Exercise objective: Copy exactly the lines starting at the one that contains "Screen dimensions: 1228x643" and running through the end of the material below. Exclude any pictures.
Segment Start: Source material
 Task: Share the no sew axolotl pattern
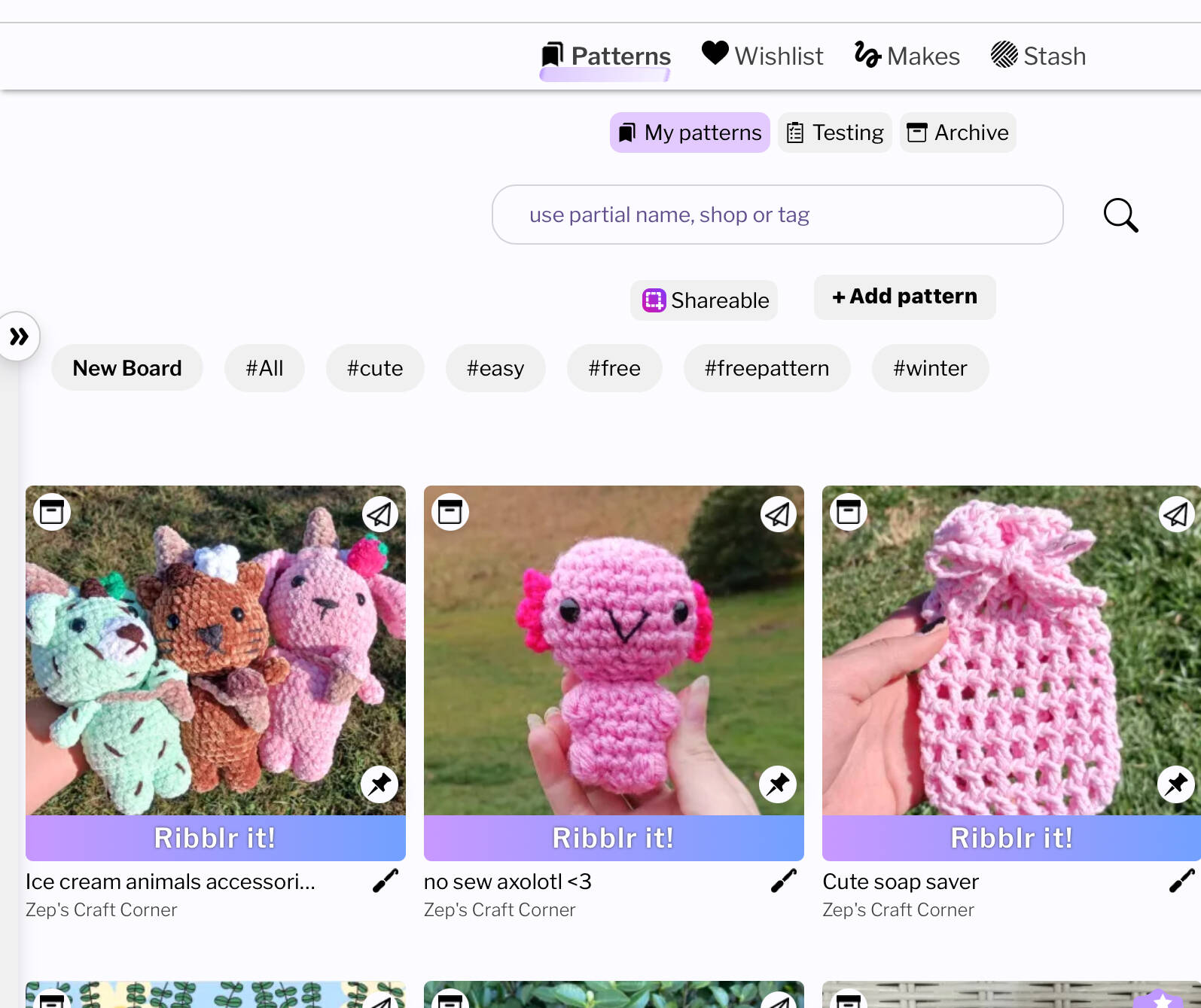778,515
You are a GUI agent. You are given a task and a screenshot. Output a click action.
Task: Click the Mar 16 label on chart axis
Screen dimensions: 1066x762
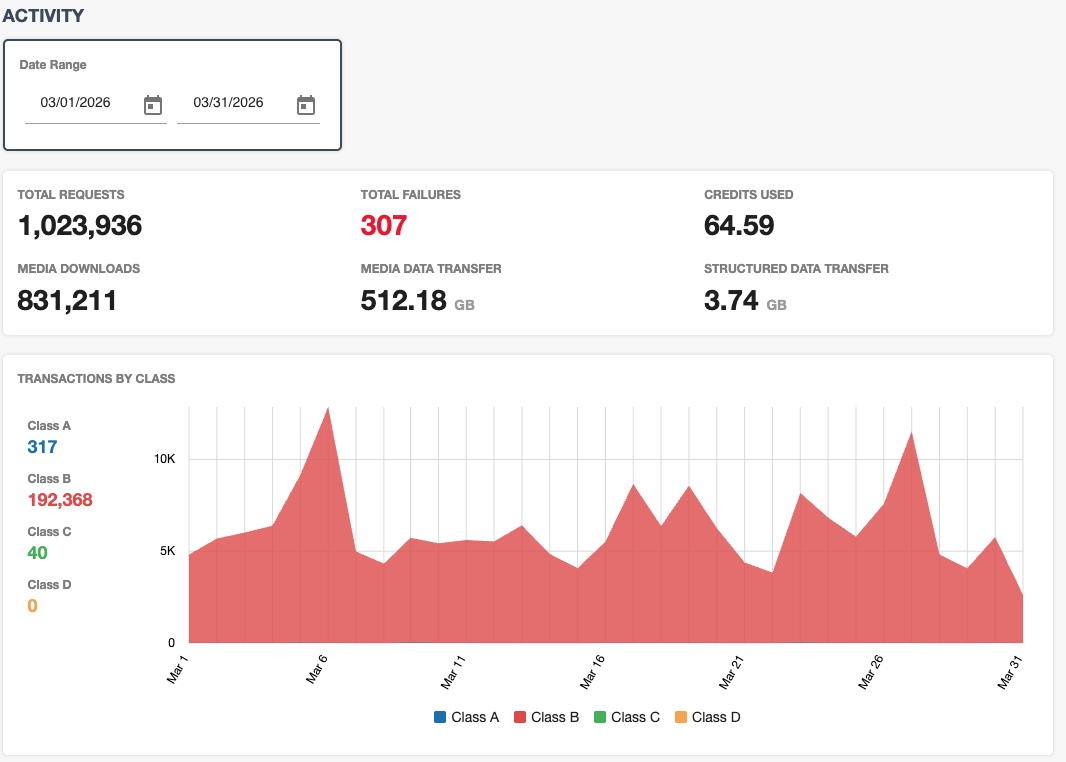coord(591,672)

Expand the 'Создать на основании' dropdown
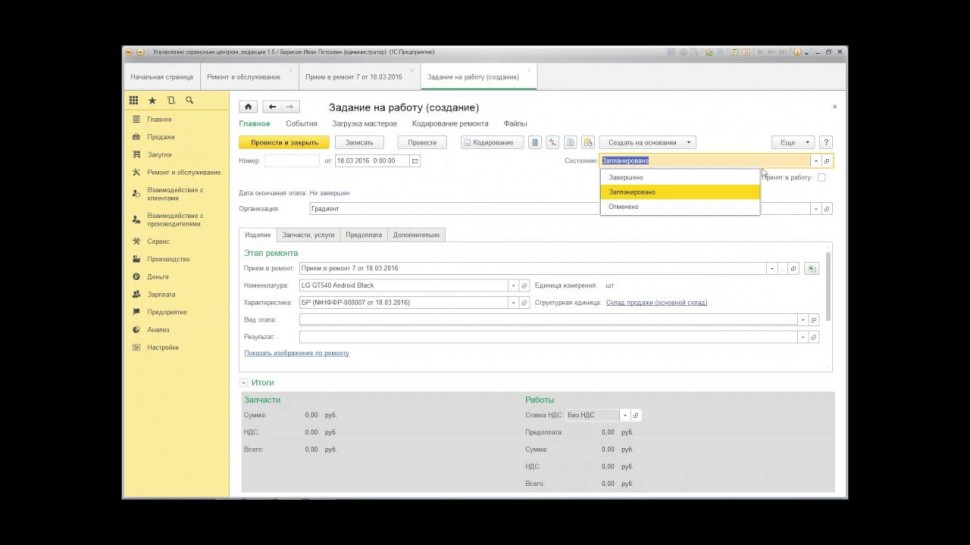[x=647, y=143]
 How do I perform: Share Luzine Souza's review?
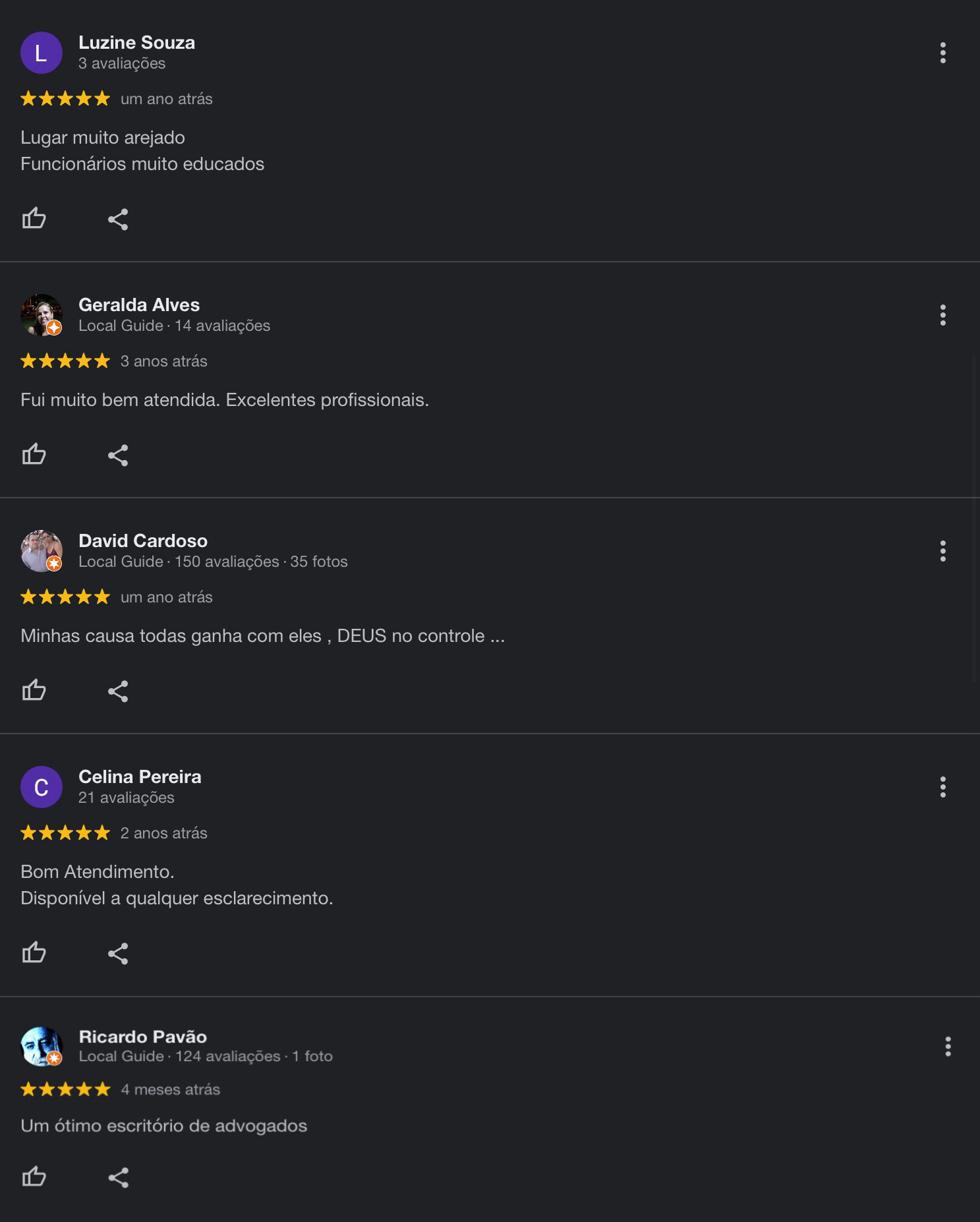point(118,219)
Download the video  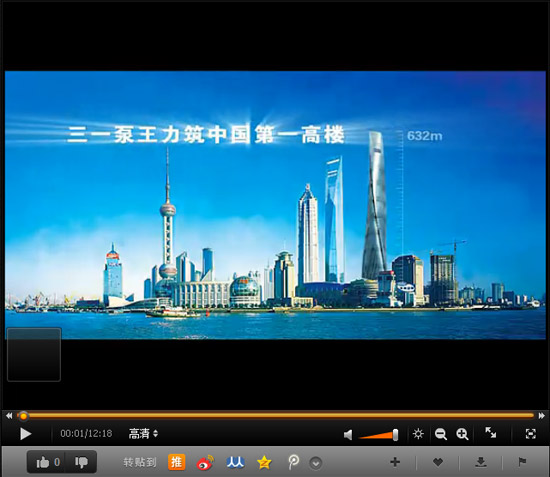[481, 462]
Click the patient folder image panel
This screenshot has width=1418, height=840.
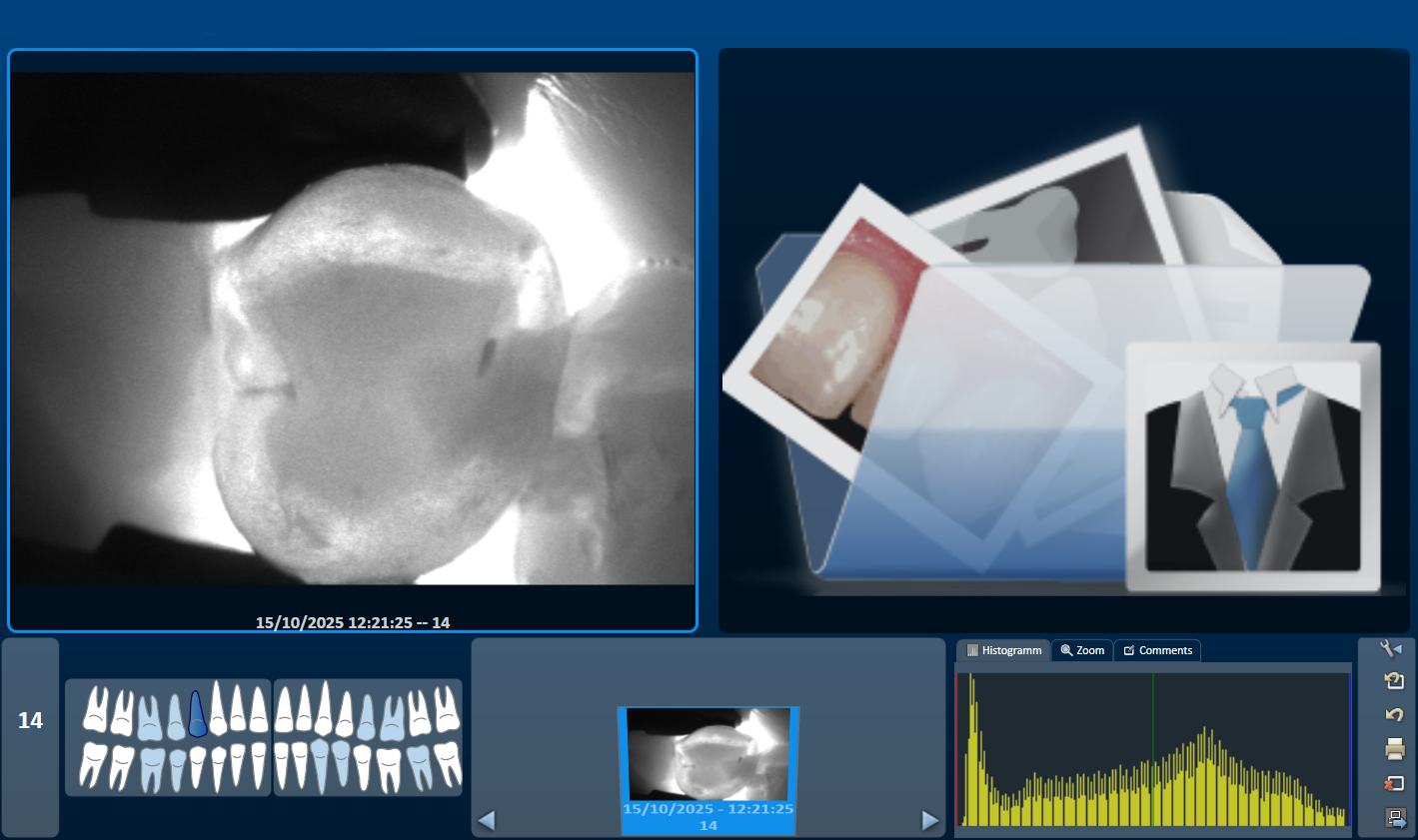[x=1063, y=340]
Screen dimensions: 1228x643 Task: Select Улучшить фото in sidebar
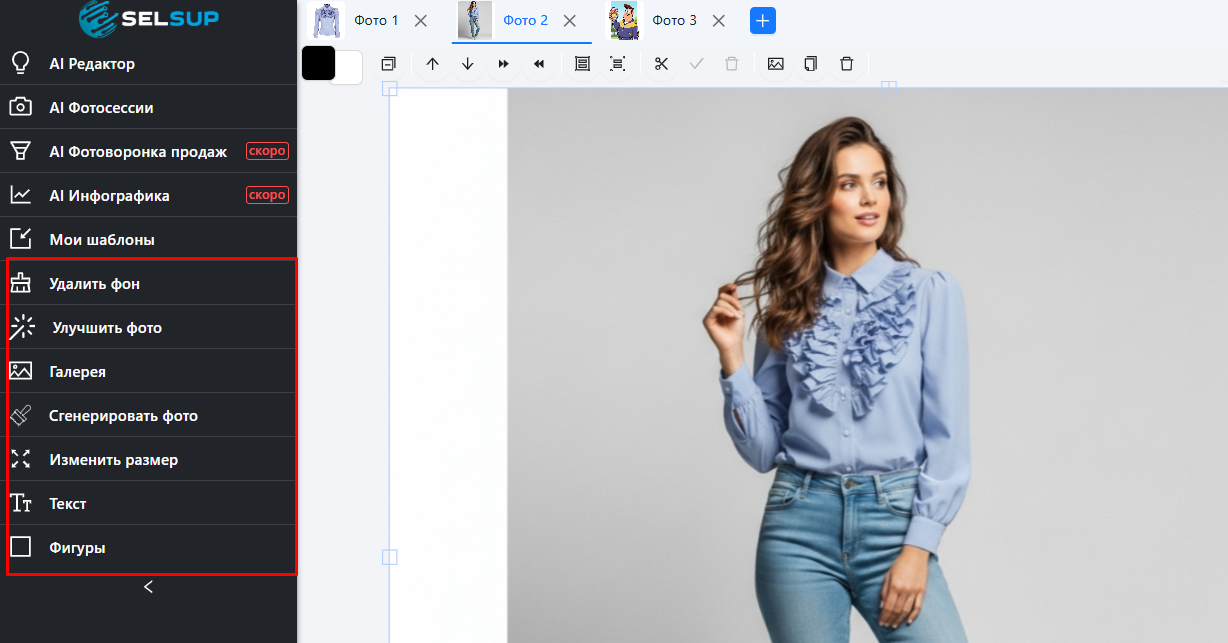(106, 328)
Segment End: Source material
Answer to the exercise:
Screen dimensions: 1228x643 Task: Select Улучшить фото in sidebar
(106, 328)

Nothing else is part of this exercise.